Assignment:
Lines before the one containing "The width and" are not copied; that line and every one after it, through the end of the material below, are printed exactly, without pictures.

Data provided:
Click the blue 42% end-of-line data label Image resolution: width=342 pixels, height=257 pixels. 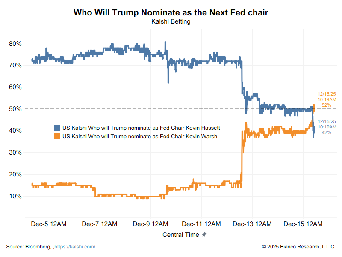pyautogui.click(x=327, y=133)
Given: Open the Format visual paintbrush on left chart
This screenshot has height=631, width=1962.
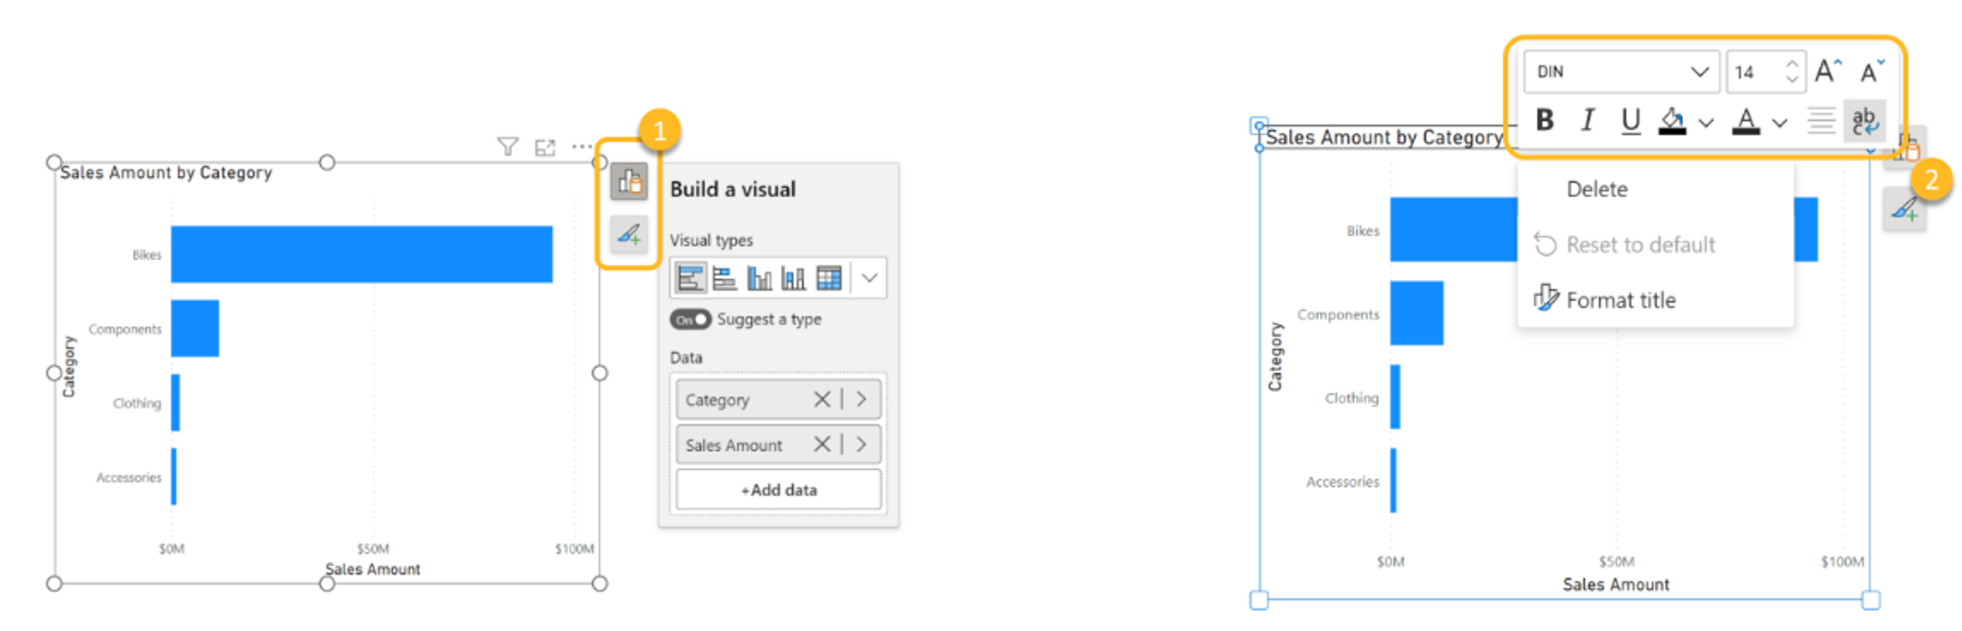Looking at the screenshot, I should click(x=629, y=234).
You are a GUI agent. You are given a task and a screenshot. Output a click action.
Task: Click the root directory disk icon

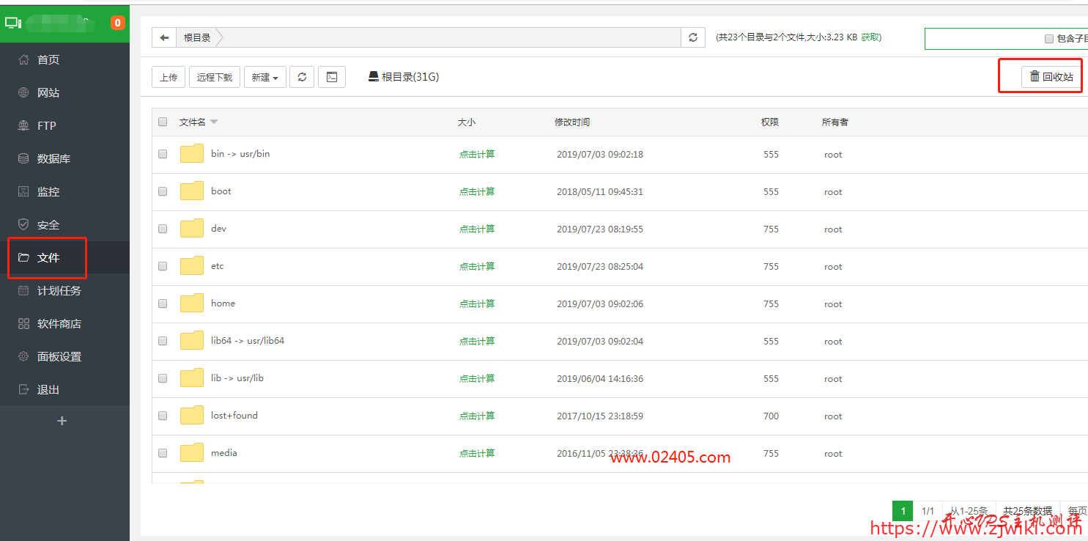pyautogui.click(x=374, y=77)
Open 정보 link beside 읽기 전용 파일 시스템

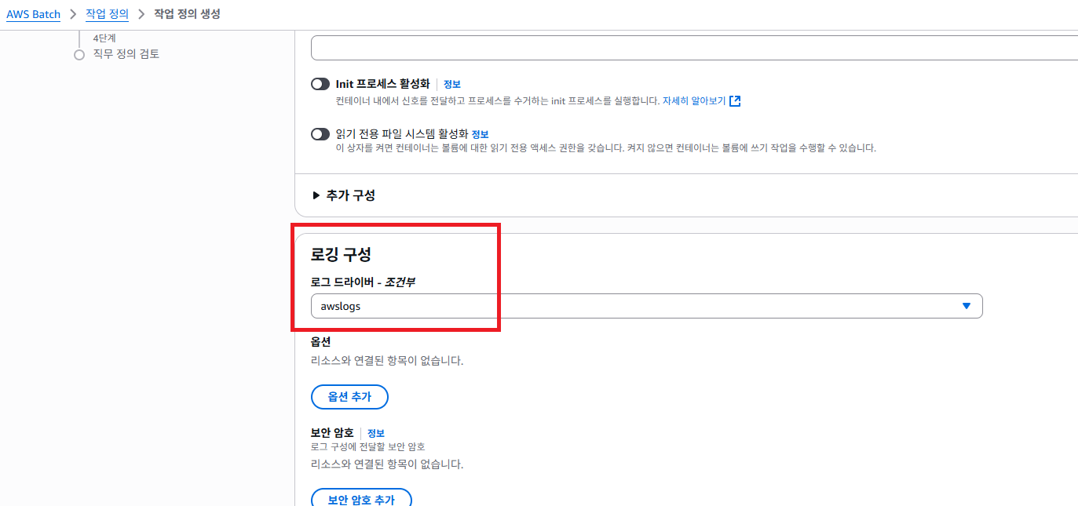tap(480, 134)
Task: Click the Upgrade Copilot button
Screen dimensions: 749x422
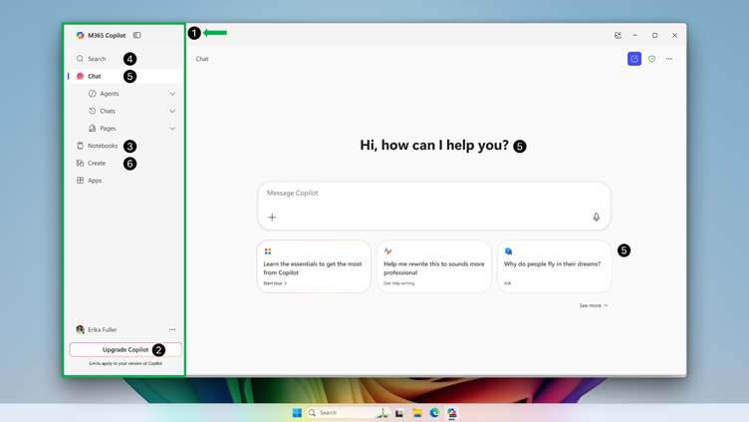Action: coord(125,350)
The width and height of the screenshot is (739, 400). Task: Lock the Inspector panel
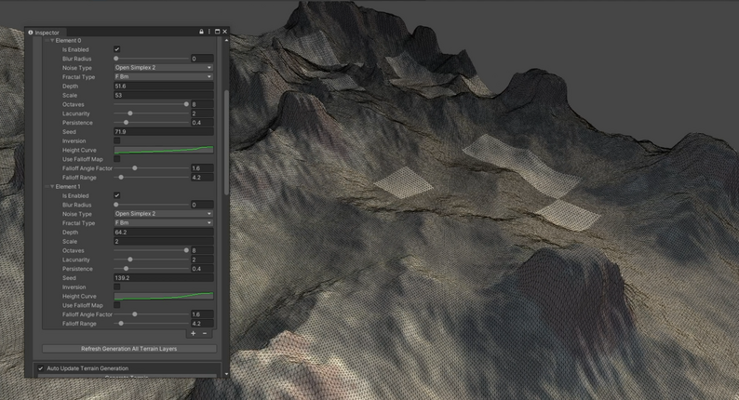(201, 32)
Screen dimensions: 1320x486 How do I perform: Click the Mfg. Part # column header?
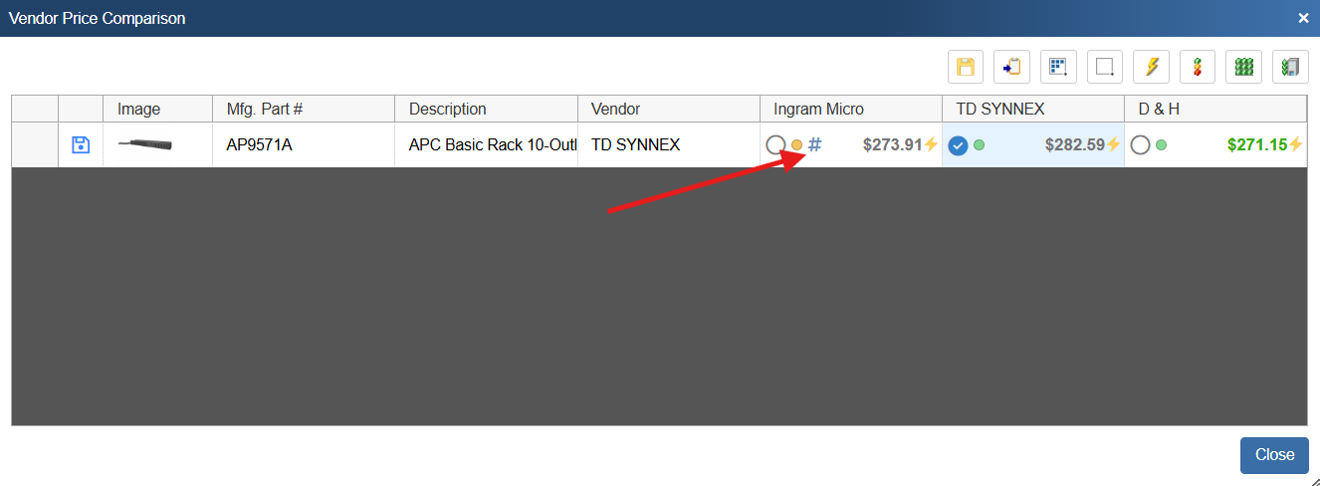(x=265, y=109)
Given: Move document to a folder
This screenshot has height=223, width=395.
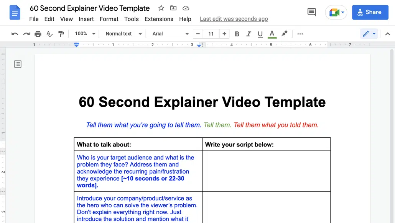Looking at the screenshot, I should coord(173,8).
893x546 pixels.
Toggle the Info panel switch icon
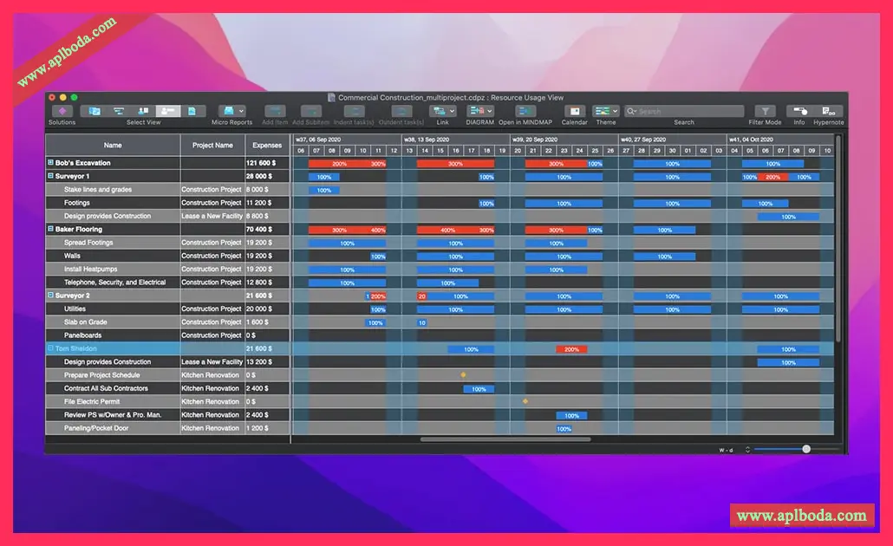(799, 111)
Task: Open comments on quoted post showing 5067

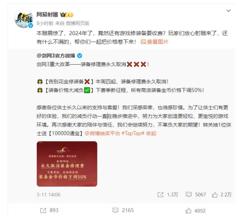Action: pos(196,195)
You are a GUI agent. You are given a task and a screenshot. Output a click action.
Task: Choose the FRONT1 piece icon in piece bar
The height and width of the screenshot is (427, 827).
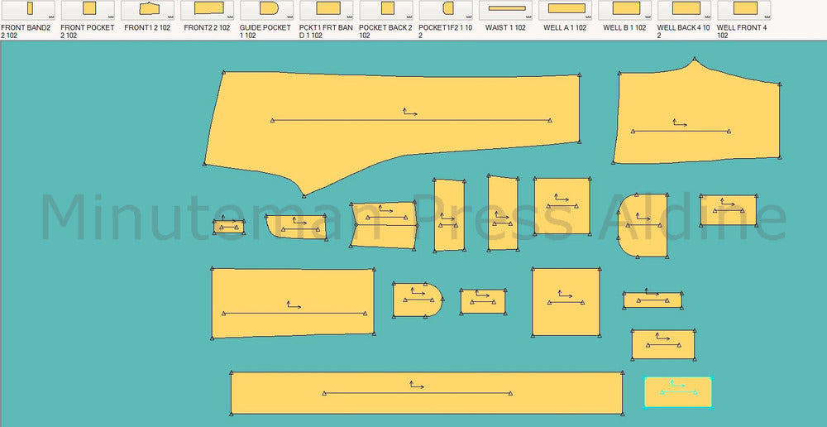tap(148, 9)
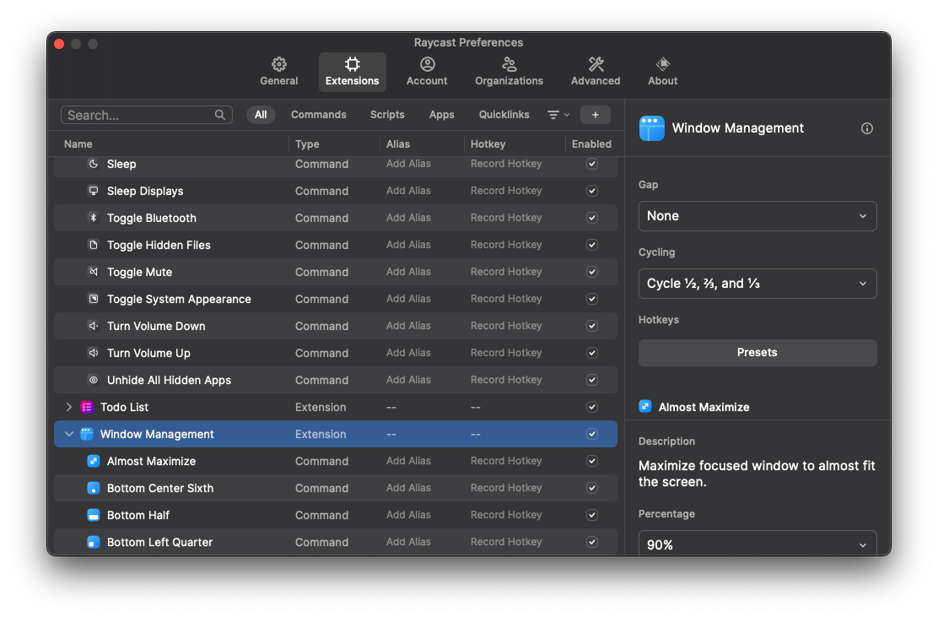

Result of the exercise:
The width and height of the screenshot is (739, 400). Task: Lock the Inspector panel
(201, 32)
Screen dimensions: 1320x486 How do I perform: Click the Mfg. Part # column header?
(x=265, y=109)
Given: Move document to a folder
This screenshot has height=223, width=395.
Looking at the screenshot, I should coord(173,8).
893x546 pixels.
Toggle the Info panel switch icon
(799, 111)
Task: Open comments on quoted post showing 5067

Action: pos(196,195)
You are a GUI agent. You are given a task and a screenshot. Output a click action.
Task: Choose the FRONT1 piece icon in piece bar
The height and width of the screenshot is (427, 827).
tap(148, 9)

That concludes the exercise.